MacArthur summarises Paul’s frustration with the Corinthians:

what kind of a potluck is that, where you go and sit in a corner and eat your own food? Selfish. And one is hungry. The poor man, he can’t get anything, and another is drunk. You have extremes there. The rich are drunk, and the poor have nothing. And you call this the love feast? You call this the Lord’s Supper? You say this is communing, and then you enter into the communion in that kind of a situation, hating each other, fighting each other, antagonizing each other. How can you celebrate the common unity of the saints? How can you do what he says in 10:16, “How can this be communion with the blood, communion with the body? How can you be that one bread and one body of verse 17? How can you celebrate that you’re a one-bread family? You’ve destroyed it. There’s no room for that.”

And then Paul, in just a frustration, as if he were groping for a reason why they’re doing it says in verse 22, “What? What am I to think? What is the answer? Is it because you don’t have a house to eat and drink in? I mean do you roam the streets, and the only place you can go to eat is here, so you’ve got to come here and stuff your face? Is that it? You don’t have a home, if you’re hungry, that you could go home to and eat or drink? You got to turn the fellowship meal into a gluttony and drunkenness exercise because you don’t have a house you can eat and drink in? Is that it?

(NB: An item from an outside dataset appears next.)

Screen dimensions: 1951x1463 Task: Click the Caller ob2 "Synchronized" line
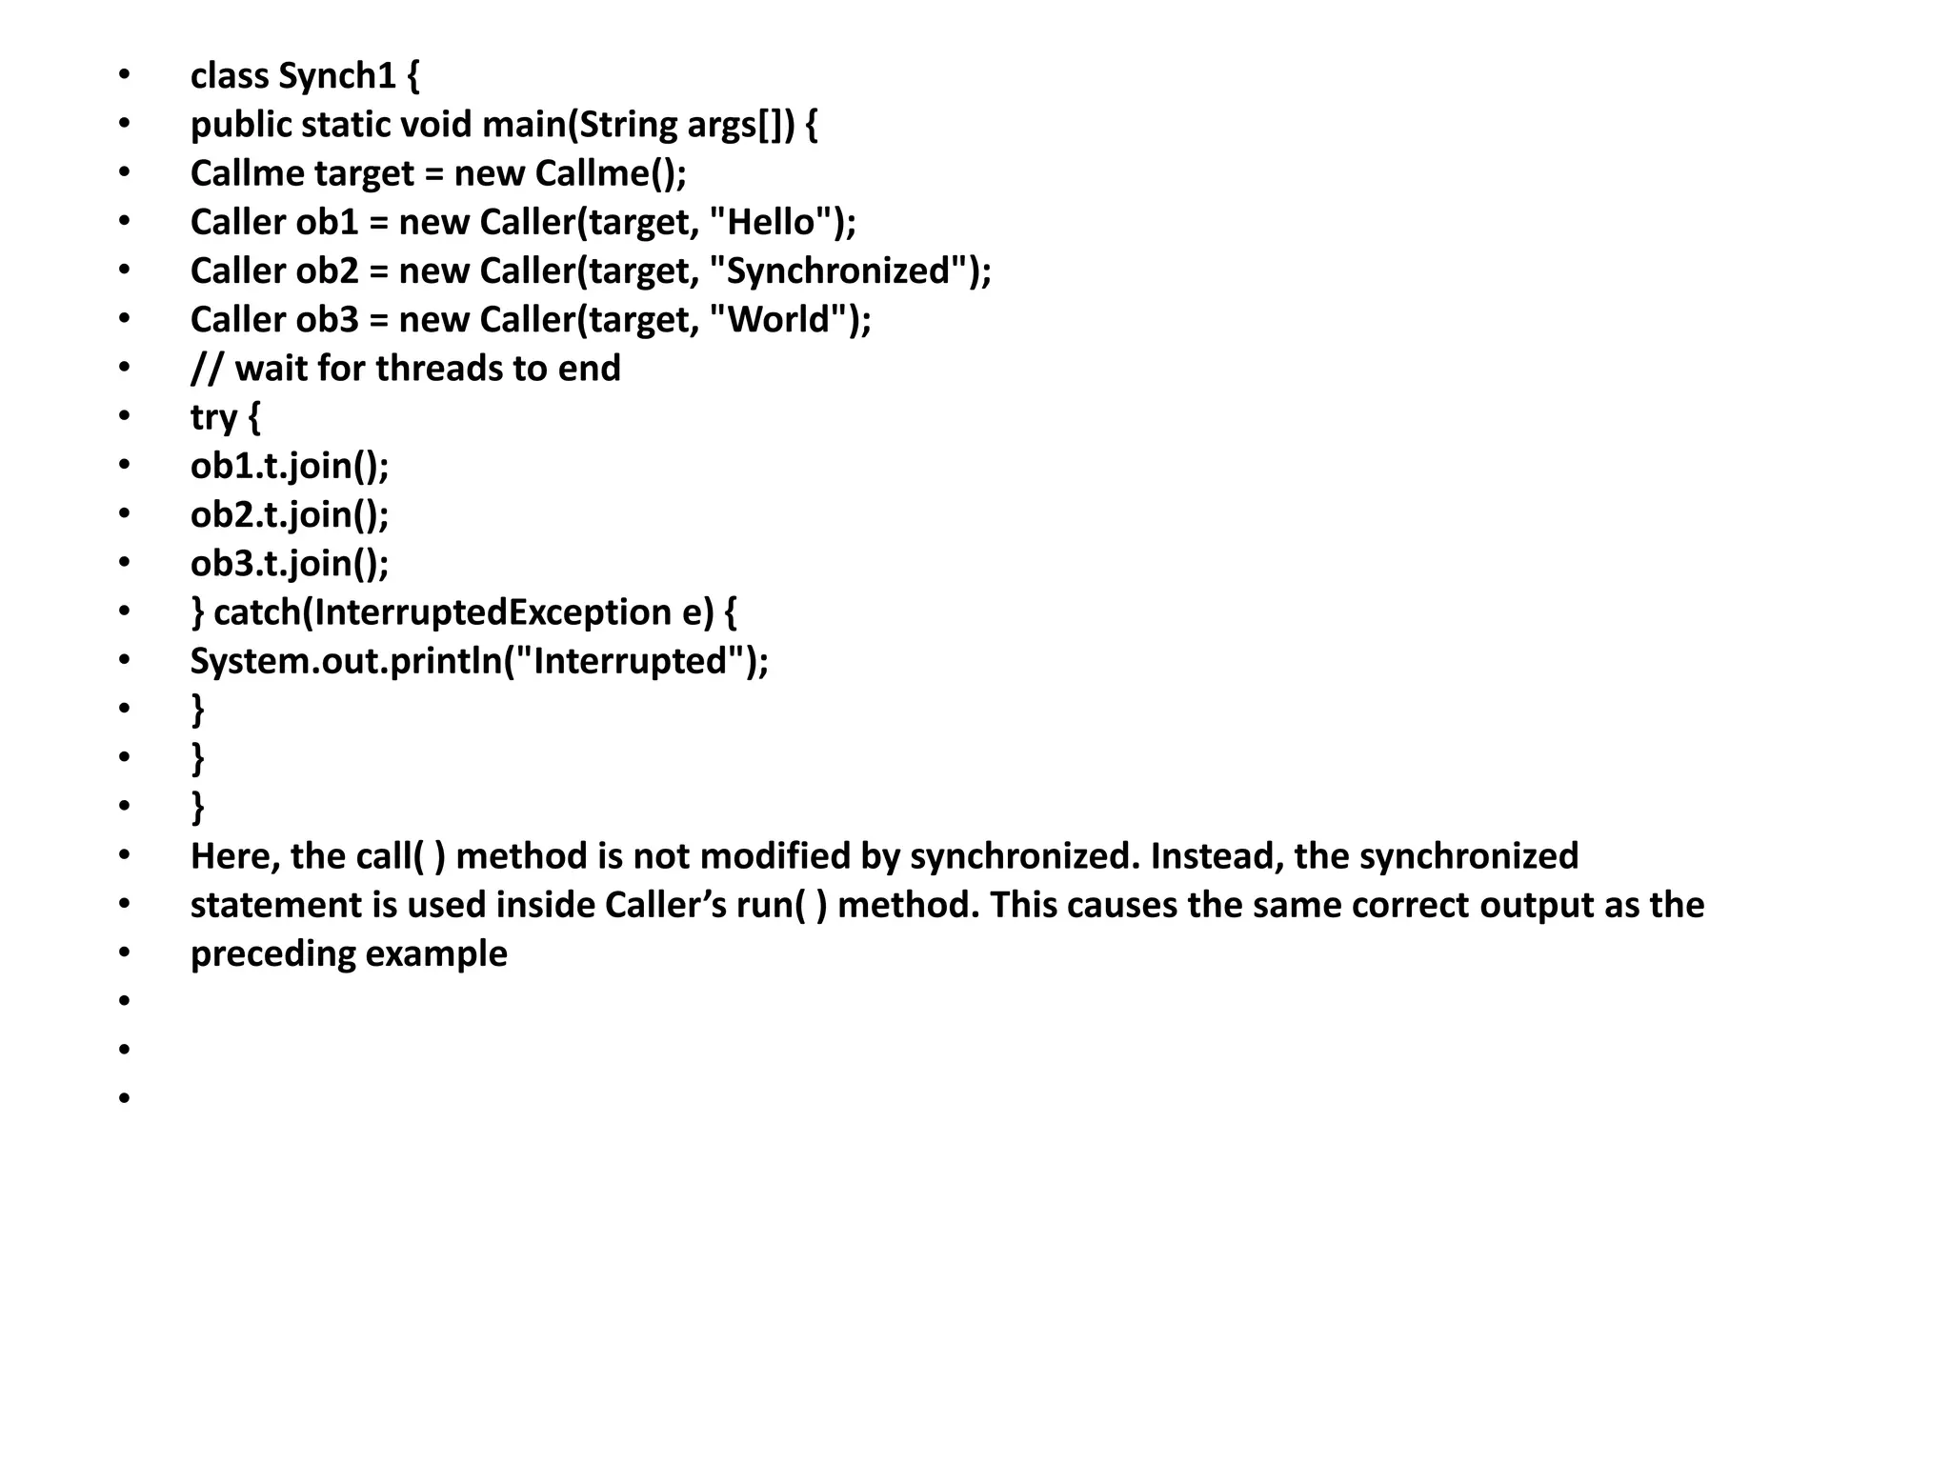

Or maybe it isn’t that you don’t have a house. Maybe it’s that you despise the church of God. Maybe your problem is you hate the church, and you’d just as soon destroy it. Maybe your desire is to take the thing which Jesus has bought with His precious blood and wreck it. Is that what you want to do?

I hope this does not happen these days. I haven’t been to a church potluck for 40 years. I remember them as being happy occasions of fellowship, with tables full of food, more than enough for everyone.